● Exercise: In the rows below, copy out the lines word for word, starting at the line containing "At what coordinates" and ending at the line containing "point(67,62)".

Collected data entries:
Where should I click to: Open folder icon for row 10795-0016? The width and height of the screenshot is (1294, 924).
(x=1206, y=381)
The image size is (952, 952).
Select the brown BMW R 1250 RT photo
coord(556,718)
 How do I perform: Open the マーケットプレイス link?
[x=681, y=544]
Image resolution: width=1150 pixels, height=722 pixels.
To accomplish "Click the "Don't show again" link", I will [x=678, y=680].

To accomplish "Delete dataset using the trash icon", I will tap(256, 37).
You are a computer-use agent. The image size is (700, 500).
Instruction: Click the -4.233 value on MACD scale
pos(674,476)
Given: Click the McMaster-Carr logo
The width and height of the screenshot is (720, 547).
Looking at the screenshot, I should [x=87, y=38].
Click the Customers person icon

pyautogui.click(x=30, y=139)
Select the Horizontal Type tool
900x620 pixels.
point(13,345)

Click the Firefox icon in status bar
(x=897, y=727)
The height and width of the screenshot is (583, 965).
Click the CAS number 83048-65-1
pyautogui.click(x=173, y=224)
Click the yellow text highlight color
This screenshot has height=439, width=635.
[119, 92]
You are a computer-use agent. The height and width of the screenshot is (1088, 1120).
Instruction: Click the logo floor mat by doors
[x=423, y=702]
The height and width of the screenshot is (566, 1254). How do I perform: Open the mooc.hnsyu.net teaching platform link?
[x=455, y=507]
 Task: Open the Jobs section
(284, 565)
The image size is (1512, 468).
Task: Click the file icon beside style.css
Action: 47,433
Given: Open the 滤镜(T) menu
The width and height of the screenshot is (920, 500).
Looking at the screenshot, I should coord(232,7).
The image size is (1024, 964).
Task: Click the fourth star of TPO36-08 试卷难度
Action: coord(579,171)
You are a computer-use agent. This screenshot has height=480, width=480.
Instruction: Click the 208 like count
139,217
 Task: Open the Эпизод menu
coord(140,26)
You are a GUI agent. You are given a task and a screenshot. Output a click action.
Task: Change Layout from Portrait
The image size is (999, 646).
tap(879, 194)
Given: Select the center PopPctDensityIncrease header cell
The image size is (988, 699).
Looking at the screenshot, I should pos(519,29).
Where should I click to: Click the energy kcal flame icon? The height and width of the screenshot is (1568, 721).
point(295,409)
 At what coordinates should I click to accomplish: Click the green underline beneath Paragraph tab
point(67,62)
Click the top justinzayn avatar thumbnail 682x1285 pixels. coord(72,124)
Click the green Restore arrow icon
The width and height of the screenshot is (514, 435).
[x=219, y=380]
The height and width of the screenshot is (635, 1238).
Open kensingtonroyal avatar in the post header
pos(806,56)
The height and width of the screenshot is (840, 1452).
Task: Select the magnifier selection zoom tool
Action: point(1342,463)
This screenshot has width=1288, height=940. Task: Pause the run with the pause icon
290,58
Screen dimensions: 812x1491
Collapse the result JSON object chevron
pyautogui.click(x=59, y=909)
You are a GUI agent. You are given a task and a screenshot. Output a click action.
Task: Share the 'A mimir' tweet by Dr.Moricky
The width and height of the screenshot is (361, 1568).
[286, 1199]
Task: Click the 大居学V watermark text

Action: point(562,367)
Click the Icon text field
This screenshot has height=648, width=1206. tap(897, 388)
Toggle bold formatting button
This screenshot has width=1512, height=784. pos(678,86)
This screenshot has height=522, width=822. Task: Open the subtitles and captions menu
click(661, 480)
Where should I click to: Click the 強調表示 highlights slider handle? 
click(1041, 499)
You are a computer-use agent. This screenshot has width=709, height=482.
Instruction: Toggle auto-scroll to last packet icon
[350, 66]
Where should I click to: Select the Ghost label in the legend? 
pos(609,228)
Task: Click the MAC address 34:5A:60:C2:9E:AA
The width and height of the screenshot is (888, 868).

● Result of the exercise:
 At what coordinates should I click to accomplish: Click the green underline beneath Paragraph tab
point(67,62)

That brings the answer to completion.